Uma boa leitura e uma ótima terça-feira, esse dia hediondo.

#1 O filme A Paixão de Joana D'Arc (1928)como você pode imaginar – conta a história do julgamento e condenação pela inquisição inglesa da francesa, sob acusação de heresia. Usando os registros originais do processo, o diretor Carl Theodor Dreyer recria os últimos momentos da vida da jovem que ouvia vozes e inspirou seu exército a numerosas vitórias na Guerra dos Cem Anos com uma crueza perturbadora. Primeiro porque as falas seguem os documentos do tribunal, o que confere um tom hiper-realista à composição, mas sobretudo pelos elementos cênicos e estéticos: reducionista, o cineasta dinamarquês se livra de diversas convenções e se limita ao essencial para contar a história. Seus close-ups são extremos, e seus ângulos, vertiginosos; o cenário e figurino são os mais simples quanto possível e os atores não usam maquiagem, algo inédito no cinema mudo.
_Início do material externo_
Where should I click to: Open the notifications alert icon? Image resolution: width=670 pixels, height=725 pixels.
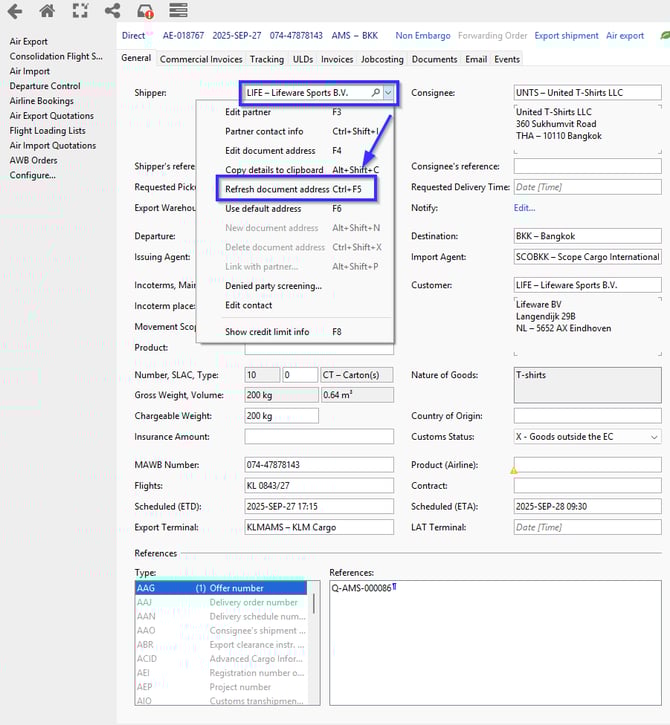tap(145, 12)
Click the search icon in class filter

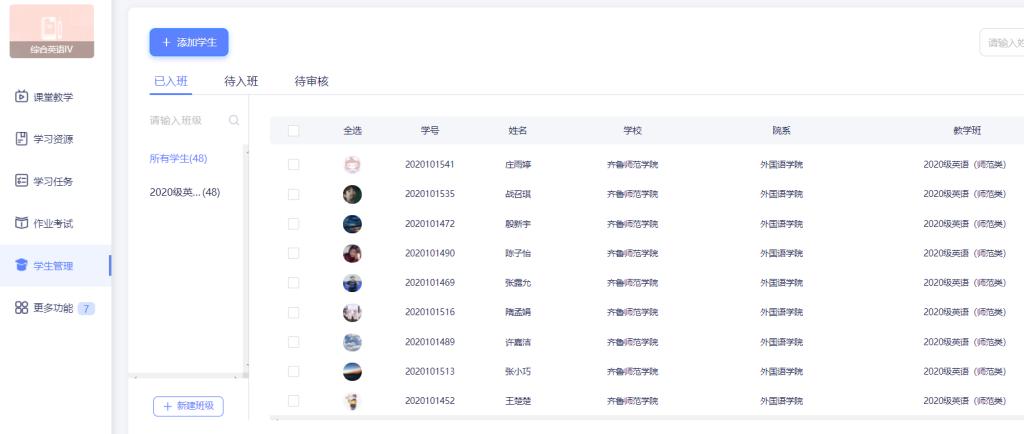click(x=234, y=120)
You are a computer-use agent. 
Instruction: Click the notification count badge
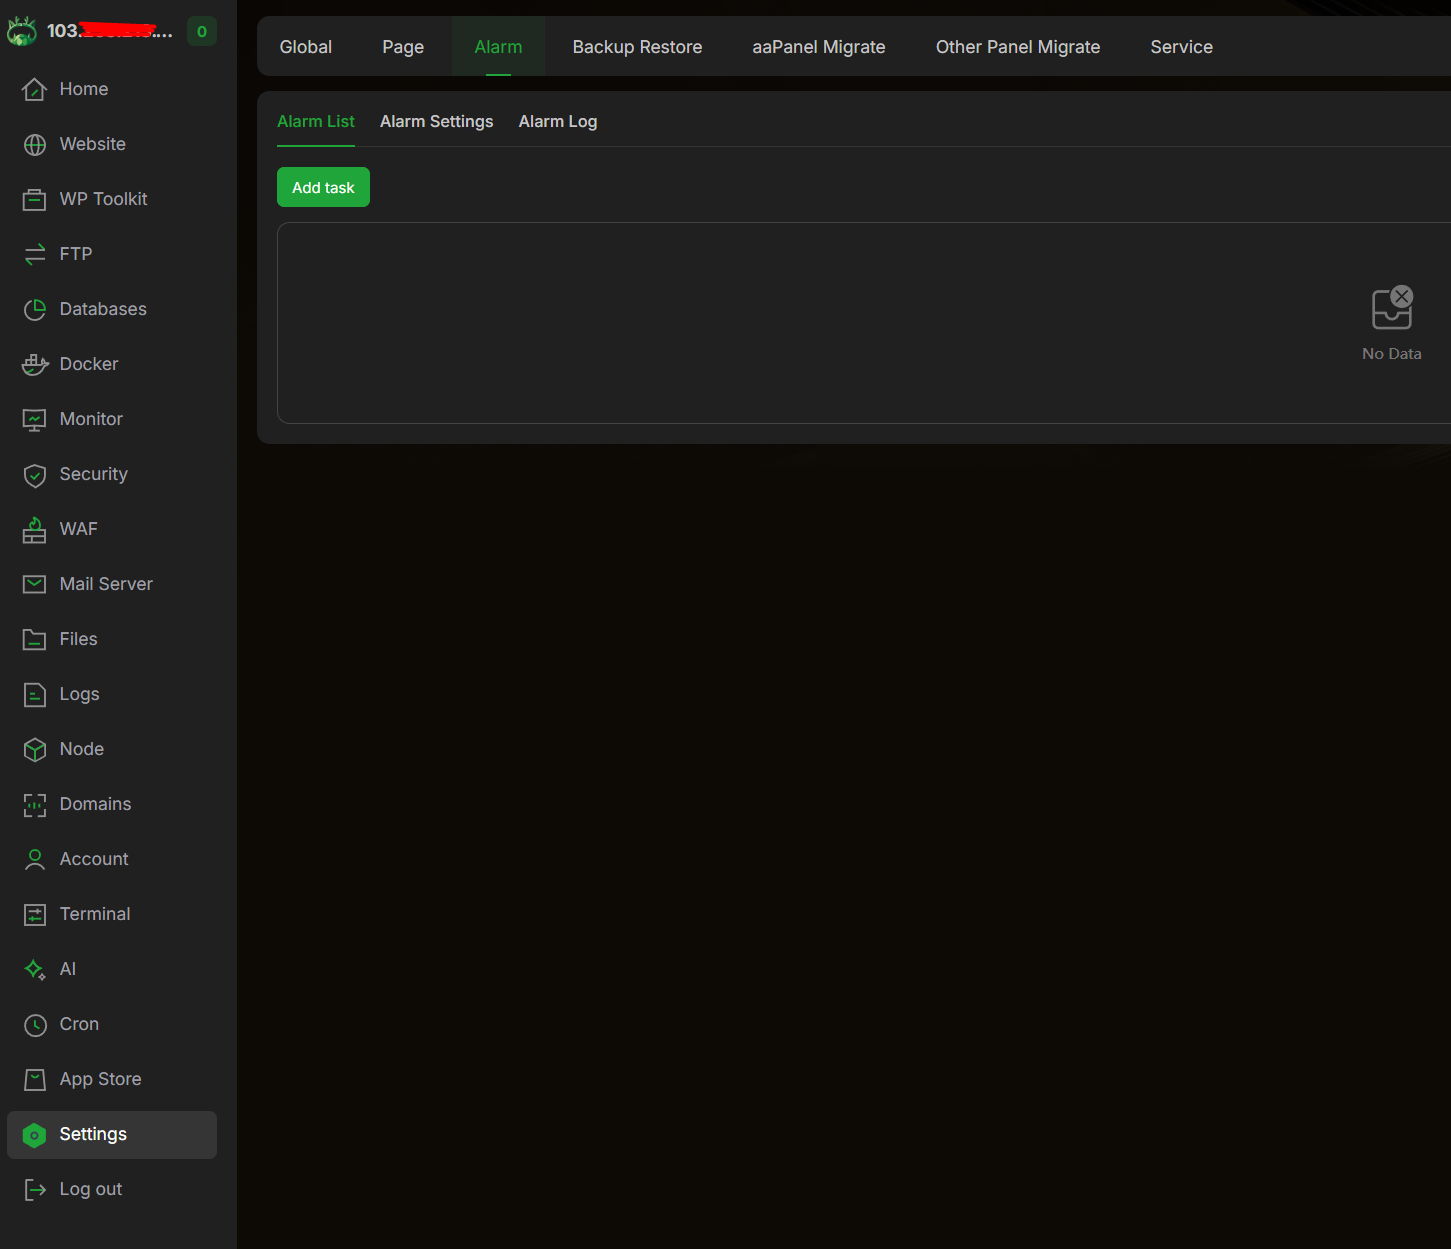[x=202, y=31]
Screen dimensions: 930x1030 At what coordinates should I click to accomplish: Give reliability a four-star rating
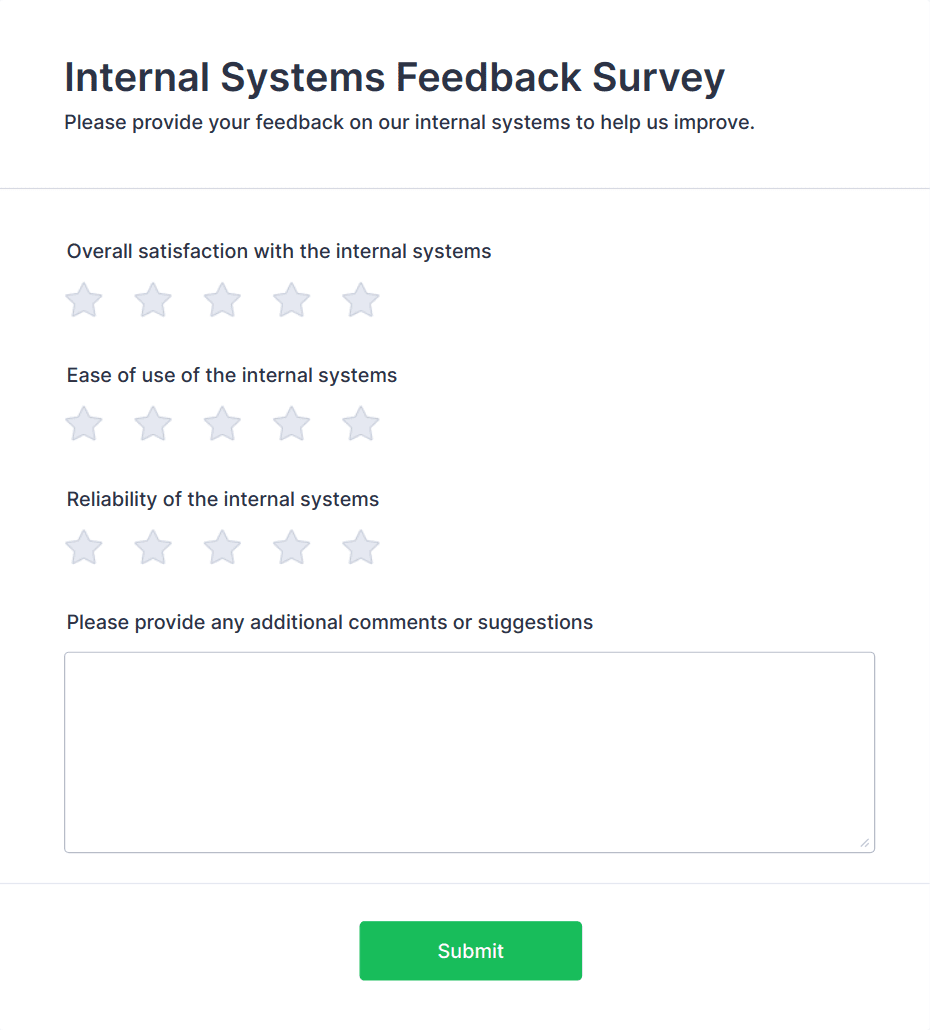coord(291,547)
Falconetti como Joana D'Arc
 

A isso, soma-se a performance impecável – considerada uma das mais importantes e icônicas da história do cinema – de Renée Jeanne Falconetti em seu primeiro e único papel nas películas. A atuação intensa foi resultado de muito escrutínio do diretor, que regravava cenas numerosas vezes para conseguir exatamente as expressões que procurava na atriz. A expressividade de Falconetti é sinergicamente amplificada pelo enquadramento fechado e a mise-en-scène minimalista.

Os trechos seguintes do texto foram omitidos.